Whether it’s a matter of strong narrative direction and attractive aesthetic dressings bringing a film to life or, quite possibly, attractive aesthetic dressings doing a great deal to support lackadaisical narrative direction, Hungry Hearts scales its greatest heights when playing to the inconceivable and unsolvable. This is, after all, a film featuring a scene in which the protagonist, Jude (Adam Driver), presents a credible case to child services about the abuse his wife is inflicting upon their child, but is left essentially empty-handed for lacking direct evidence — except for when the social worker goes against protocol and suggests he kidnap the child to save its life.
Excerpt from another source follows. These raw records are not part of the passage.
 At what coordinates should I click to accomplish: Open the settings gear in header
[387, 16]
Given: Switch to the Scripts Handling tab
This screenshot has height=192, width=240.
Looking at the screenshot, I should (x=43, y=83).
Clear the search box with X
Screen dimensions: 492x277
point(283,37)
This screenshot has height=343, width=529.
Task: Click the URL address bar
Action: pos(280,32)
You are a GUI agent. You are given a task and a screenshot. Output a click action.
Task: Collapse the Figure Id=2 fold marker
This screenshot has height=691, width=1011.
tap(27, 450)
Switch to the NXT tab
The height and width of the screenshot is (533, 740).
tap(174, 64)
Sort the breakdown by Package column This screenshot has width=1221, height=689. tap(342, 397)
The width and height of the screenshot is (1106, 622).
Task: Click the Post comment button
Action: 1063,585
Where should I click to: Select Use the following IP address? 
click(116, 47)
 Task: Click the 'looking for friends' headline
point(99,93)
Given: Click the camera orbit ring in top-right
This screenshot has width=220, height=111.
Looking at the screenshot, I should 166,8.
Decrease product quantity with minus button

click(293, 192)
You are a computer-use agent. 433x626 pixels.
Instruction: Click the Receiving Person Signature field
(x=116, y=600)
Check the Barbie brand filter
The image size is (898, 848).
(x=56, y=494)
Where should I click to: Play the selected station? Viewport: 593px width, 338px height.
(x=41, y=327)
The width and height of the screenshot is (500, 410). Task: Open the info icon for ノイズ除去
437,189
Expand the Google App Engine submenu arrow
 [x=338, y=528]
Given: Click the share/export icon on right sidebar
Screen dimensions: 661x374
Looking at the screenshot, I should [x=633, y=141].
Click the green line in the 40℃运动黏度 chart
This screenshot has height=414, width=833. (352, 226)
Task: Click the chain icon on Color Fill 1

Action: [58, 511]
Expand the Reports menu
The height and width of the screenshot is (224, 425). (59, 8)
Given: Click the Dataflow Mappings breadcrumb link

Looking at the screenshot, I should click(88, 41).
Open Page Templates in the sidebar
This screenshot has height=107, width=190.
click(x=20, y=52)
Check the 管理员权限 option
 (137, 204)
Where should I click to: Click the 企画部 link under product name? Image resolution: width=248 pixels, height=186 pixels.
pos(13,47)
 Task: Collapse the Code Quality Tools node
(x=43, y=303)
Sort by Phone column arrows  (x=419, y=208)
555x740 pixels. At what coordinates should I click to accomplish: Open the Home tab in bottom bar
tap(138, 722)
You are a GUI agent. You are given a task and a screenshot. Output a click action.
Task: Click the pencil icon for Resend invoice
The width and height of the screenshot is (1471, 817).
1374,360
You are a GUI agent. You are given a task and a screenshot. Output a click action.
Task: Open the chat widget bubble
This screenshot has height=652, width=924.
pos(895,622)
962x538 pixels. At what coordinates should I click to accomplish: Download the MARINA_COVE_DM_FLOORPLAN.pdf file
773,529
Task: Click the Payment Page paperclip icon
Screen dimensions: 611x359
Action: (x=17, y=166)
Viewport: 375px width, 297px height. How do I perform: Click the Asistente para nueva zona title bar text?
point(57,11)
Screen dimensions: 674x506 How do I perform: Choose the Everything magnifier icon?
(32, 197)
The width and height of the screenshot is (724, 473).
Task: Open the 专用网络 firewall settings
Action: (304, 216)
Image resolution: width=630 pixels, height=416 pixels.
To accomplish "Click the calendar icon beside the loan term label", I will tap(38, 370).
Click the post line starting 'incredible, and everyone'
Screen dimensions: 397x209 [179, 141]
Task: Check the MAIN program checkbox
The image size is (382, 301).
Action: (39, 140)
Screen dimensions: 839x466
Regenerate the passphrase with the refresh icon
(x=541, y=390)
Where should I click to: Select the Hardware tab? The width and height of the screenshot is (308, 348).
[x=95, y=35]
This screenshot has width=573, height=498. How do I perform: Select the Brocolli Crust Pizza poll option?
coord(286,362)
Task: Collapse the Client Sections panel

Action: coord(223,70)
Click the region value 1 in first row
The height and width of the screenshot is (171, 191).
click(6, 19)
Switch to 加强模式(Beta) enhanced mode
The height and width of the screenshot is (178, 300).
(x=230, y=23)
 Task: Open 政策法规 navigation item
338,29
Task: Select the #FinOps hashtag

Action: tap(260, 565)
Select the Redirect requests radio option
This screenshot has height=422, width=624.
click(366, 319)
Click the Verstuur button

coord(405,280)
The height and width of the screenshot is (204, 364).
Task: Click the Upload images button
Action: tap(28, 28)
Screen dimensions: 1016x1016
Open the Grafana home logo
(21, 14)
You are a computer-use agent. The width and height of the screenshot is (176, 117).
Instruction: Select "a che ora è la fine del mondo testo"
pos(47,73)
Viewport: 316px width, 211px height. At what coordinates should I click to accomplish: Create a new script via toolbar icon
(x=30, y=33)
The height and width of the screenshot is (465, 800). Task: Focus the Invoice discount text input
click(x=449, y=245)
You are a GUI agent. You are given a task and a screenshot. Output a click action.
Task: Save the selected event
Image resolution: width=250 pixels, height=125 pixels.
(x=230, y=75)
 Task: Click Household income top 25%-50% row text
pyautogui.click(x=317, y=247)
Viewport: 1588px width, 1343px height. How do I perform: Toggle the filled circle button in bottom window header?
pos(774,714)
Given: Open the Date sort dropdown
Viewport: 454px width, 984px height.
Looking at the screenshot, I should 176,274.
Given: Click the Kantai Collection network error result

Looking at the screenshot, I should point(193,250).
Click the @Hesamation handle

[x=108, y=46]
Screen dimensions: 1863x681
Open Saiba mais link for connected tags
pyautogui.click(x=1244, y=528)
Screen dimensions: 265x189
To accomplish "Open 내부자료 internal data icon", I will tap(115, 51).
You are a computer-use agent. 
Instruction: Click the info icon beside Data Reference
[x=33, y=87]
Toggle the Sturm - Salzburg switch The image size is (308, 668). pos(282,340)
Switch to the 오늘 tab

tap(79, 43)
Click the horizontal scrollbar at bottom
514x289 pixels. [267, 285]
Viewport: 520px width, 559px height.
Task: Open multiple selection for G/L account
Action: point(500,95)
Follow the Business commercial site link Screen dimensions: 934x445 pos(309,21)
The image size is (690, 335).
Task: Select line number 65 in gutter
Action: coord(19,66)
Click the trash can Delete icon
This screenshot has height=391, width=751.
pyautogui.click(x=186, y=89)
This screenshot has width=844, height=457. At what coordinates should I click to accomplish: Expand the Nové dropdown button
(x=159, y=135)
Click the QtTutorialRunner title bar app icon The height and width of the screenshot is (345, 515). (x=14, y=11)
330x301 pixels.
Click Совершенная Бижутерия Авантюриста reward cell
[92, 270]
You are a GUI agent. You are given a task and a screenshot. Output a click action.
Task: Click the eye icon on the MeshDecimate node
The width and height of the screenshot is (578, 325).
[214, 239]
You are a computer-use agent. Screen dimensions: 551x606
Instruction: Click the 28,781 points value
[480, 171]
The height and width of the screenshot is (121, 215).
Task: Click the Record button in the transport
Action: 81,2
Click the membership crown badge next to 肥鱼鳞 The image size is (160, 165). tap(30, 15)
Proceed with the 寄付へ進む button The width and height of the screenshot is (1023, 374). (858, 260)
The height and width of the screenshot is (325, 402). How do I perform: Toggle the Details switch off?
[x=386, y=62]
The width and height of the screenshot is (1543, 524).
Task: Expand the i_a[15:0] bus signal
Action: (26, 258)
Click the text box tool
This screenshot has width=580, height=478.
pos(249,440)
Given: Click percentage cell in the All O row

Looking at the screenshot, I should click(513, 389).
In most scenarios, this would be an eyebrow-conjoining, “what?”-inducing incident. In this particular instance, though, what we’re given is photographed with a strong eye for the paranoia and horror its central figure is enduring; the central figure is himself brought to life by a committed, consistently true-to-life performance; and, in its establishment of desperate stakes, is more or less (it can sometimes be hard to tell which) of a piece with the more effective passages — thanks to internal logic more than real-world logic, sure, but that’s not nothing. There’s much to credit in Saverio Costanzo’s adaptation of a Marco Franzoso novel, a film that’s earned attention almost exclusively due to the fact that its two leads, Driver and Alba Rohrwacher, made a rare one-film, two-person win of Venice’s Volpi Cup (the festival’s equivalent to Best Actor and Best Actress). For often being a single-location two-hander that is almost solely centered on their conflict — Mina, wife to Jude and mother of his child, refuses to feed the baby due to the belief that toxins in almost any food will stunt his growth — such an allocation of notice is understood.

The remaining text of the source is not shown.